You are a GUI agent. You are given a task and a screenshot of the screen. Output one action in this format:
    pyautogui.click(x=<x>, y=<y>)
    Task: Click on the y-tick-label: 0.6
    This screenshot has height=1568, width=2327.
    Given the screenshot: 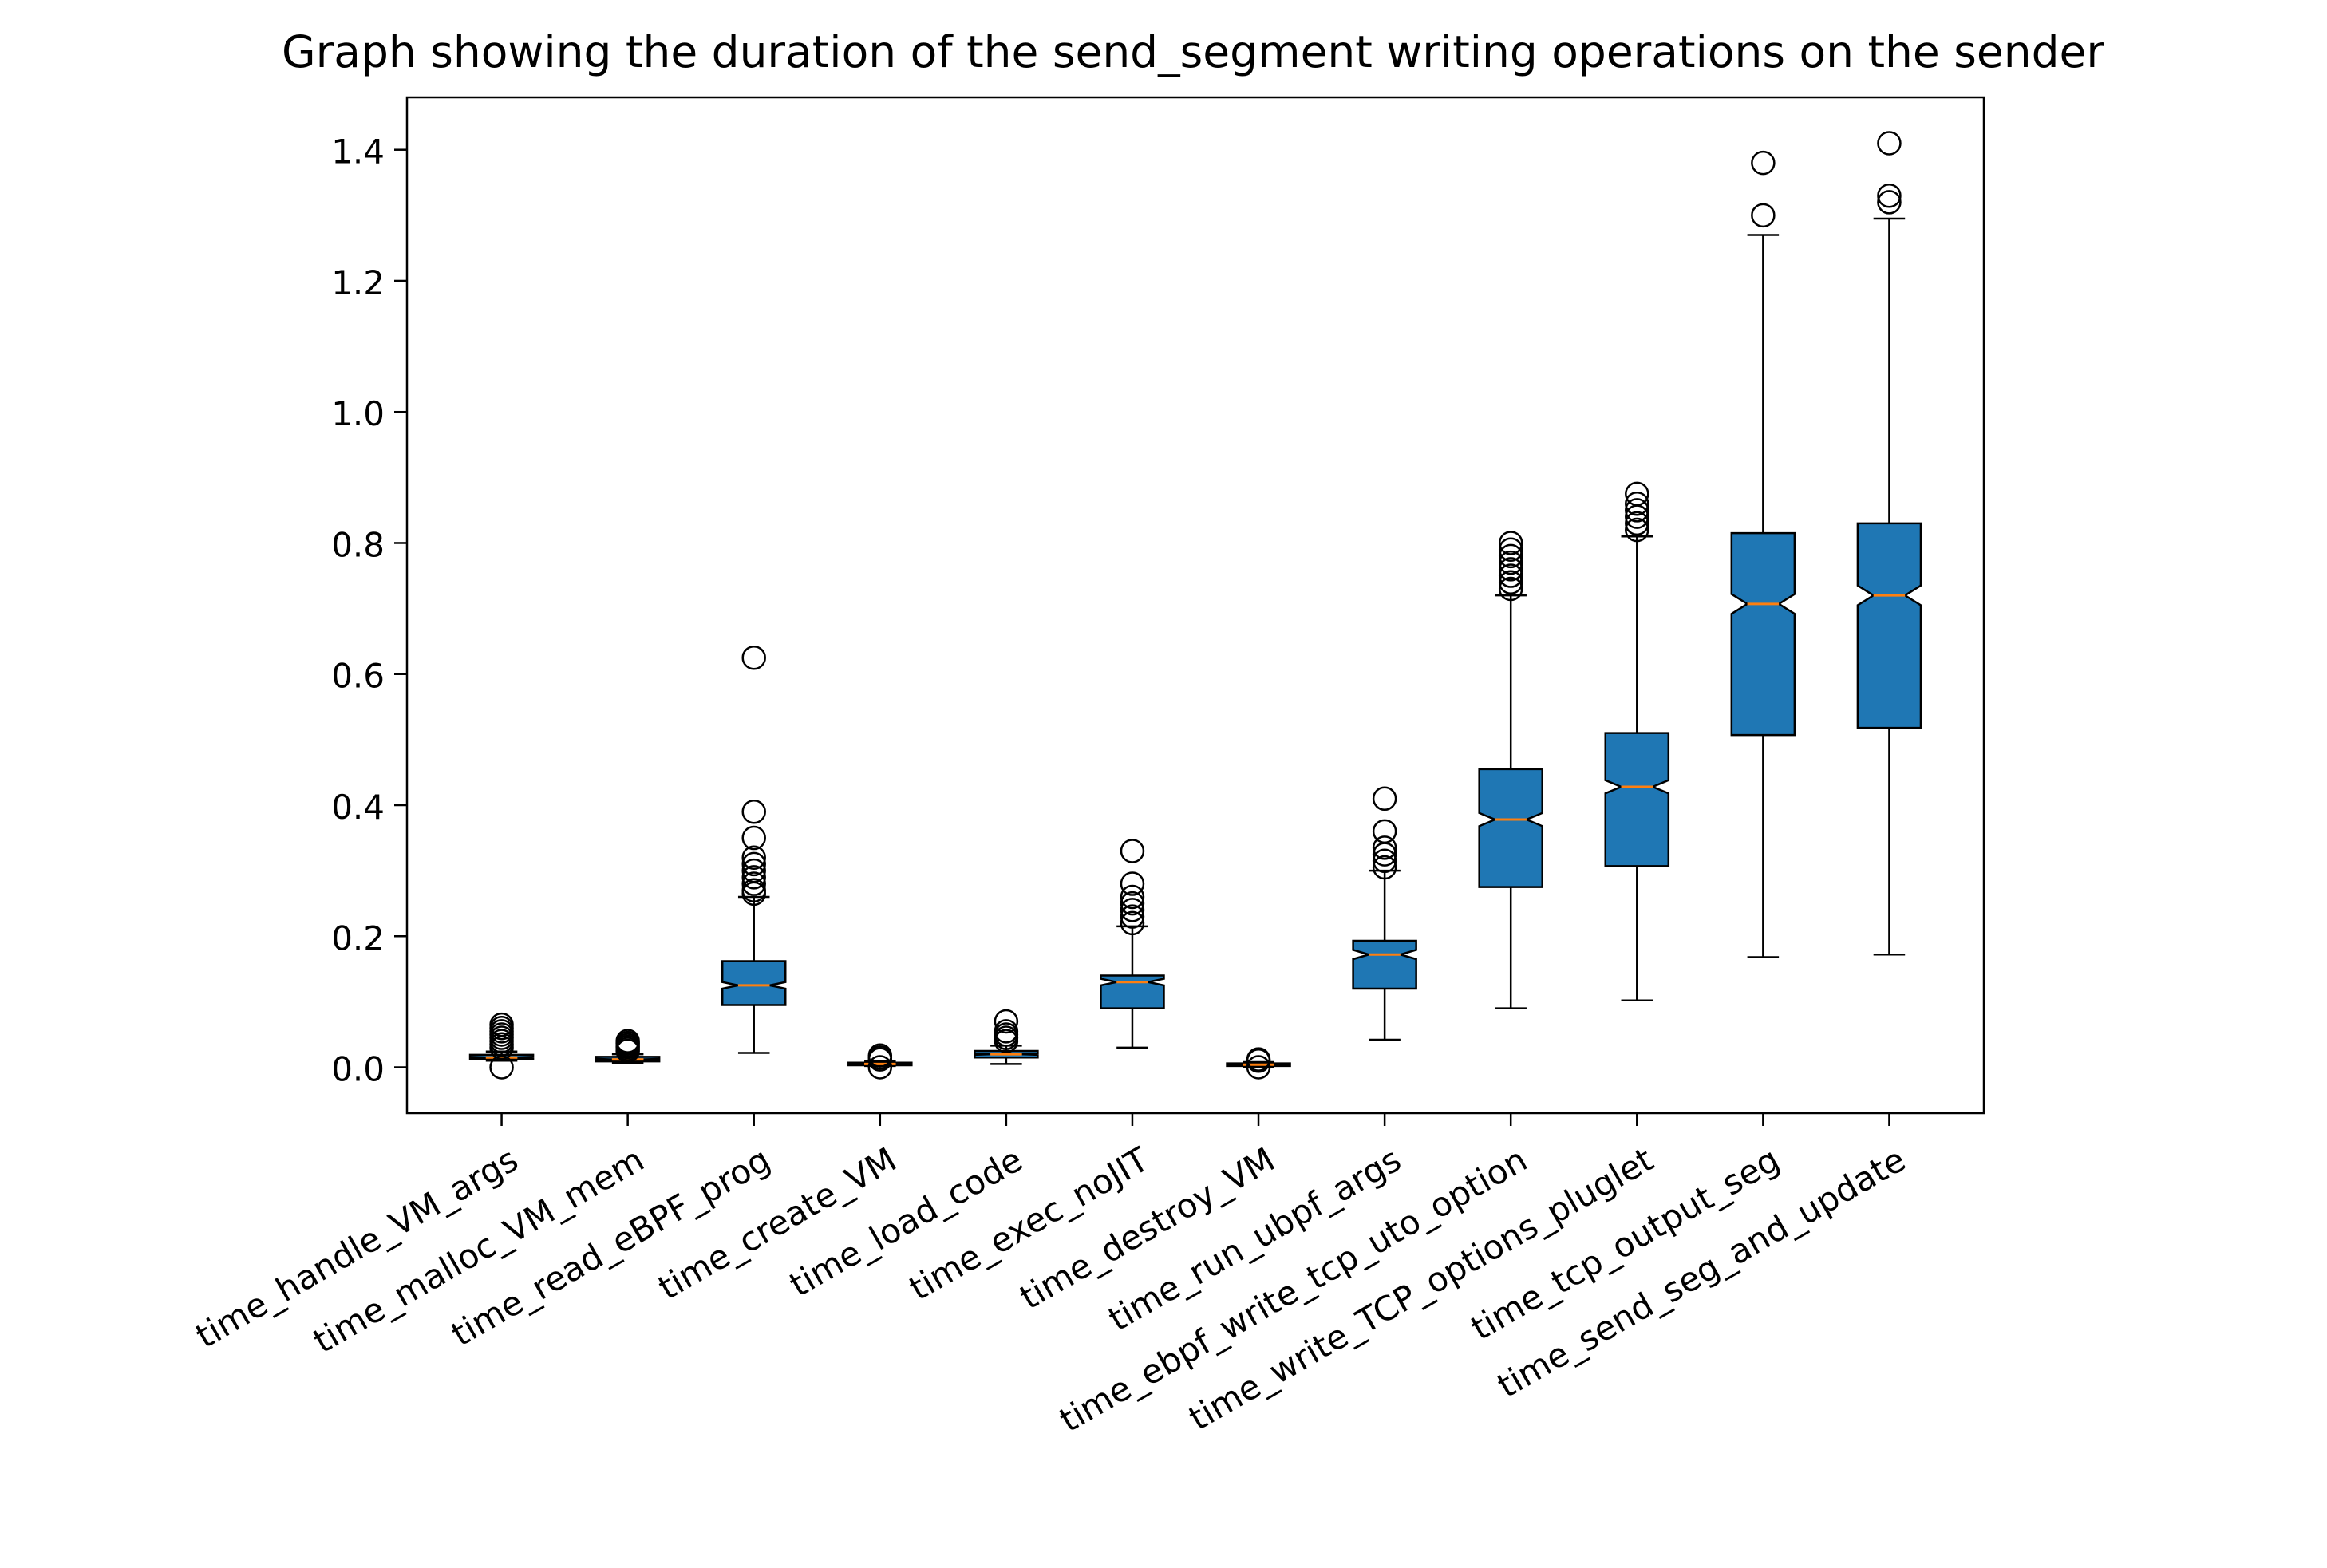 What is the action you would take?
    pyautogui.click(x=358, y=676)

········

§ **Job**
Please give the rows from the very start through the line holding "This screenshot has", inclusive, as a numbered list with blank lines left out.

§ **Solution to this problem**
1. You are a GUI agent. You are given a task and a screenshot of the screen. Output one action in this format:
2.     pyautogui.click(x=<x>, y=<y>)
3.     Task: Click on the y-tick-label: 0.6
4.     This screenshot has height=1568, width=2327.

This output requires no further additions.